Britain has said it is facing the biggest terrorism threat in its history, in part because of the fear that British jihadists returning from Syria and Iraq could launch attacks on home soil.
More than 500 Britons are believed to have crossed into Iraq and Syria to fight with ISIL militants. Around half of those are thought to have returned to Britain.
Many extremists are believed to have used Turkey, which borders Syria and Iraq, as a transit point to travel to the region. In Ankara, Cameron said the highest-level intelligence sharing between the two countries could help stop the flow of jihadists in and out of Syria.
"The prime minister and I have agreed we should exchange even more information, we should cooperate more in terms of intelligence," he said.
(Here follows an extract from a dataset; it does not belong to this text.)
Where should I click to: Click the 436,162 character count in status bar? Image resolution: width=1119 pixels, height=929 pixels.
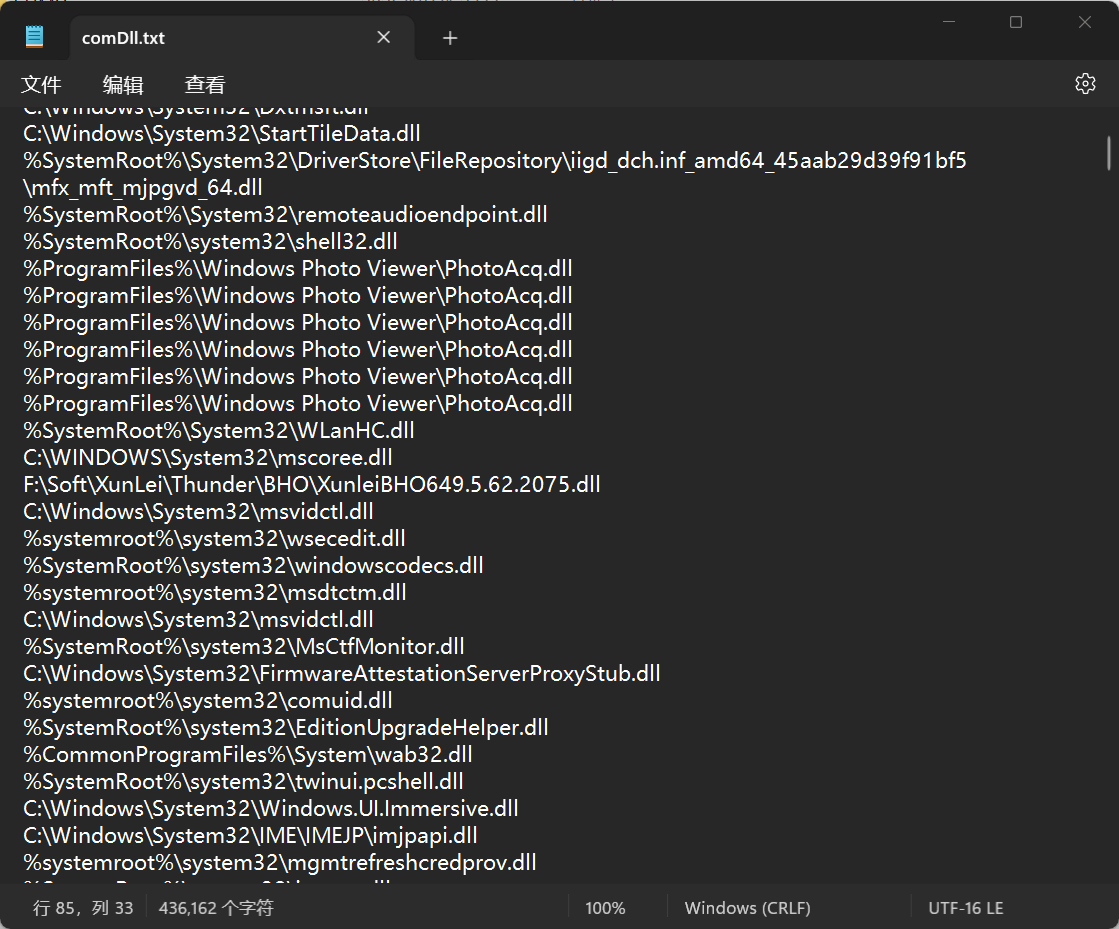click(216, 908)
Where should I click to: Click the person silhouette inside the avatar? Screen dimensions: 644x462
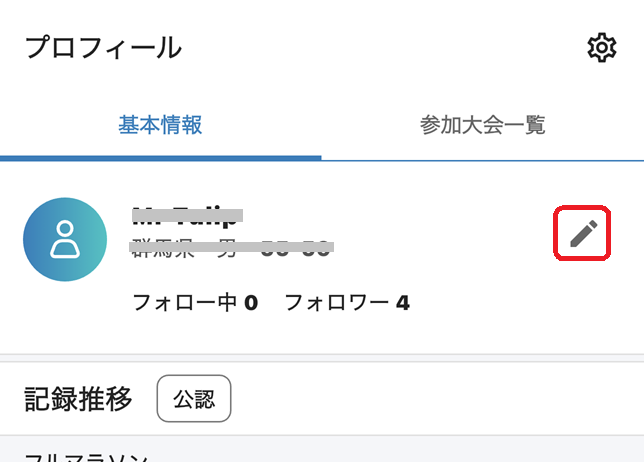(65, 239)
"We should work hand in glove because the people who are travelling whether from Britain or elsewhere... these are people that threaten us back at home, so we should do everything we can," he added.
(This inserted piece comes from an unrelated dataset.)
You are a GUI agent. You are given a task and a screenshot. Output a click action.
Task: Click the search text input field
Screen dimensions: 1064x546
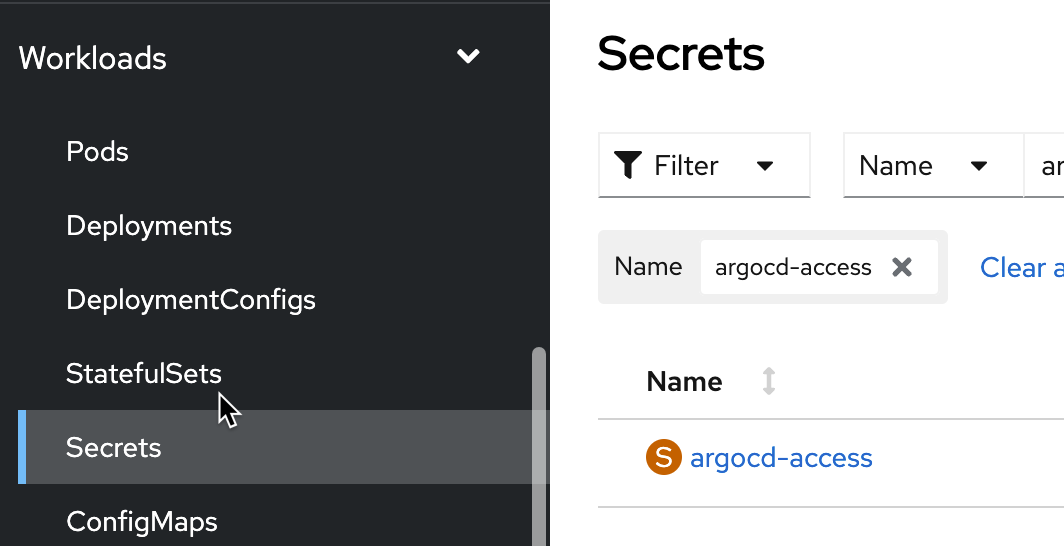pyautogui.click(x=1046, y=165)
"This is all about making sure people are safer in Turkey, and making sure people are safer back home in the United Kingdom."
He said the talks also focused on a "long-term strategy to defeat ISIL and to restore stability in this part of the world."
"What we need in Iraq is what we need in Syria. We need to see new government that represents all of the people," Cameron said.
Faced with the threat of fighters returning home, Britain is planning to toughen its laws to stop potential jihadists from leaving home.
Those include measures to seize passports from British jihadists, stopping them returning from fighting overseas, and proposing landing bans on airlines that fail to comply with London's no-fly lists.
Davutoğlu rebuffed international criticism that Turkey, a vocal critic of Syrian President Bashar al-Assad's regime, has tolerated radicals to pass through its territory to fight in Syria.
"No single ISIS (fighter) has crossed via Turkish soil," he said, branding ISIL as a "threat" to Turkey's national security.
"Nobody can dispute Turkey's determination in the fight against terrorism," he added.
"Turkey's position is clear: We don't want to see foreign fighters, neither in Syria nor in Iraq." Turkey wants a wider strategy for Syria that would ultimately bring the downfall of Assad. It has repeatedly called for a buffer zone, backed by a no-fly zone, to be put in place inside the war-torn country on the Turkish border.
Cameron later went into a dinner for talks with President Recep Tayyip Erdoğan at his grandiose new presidential palace.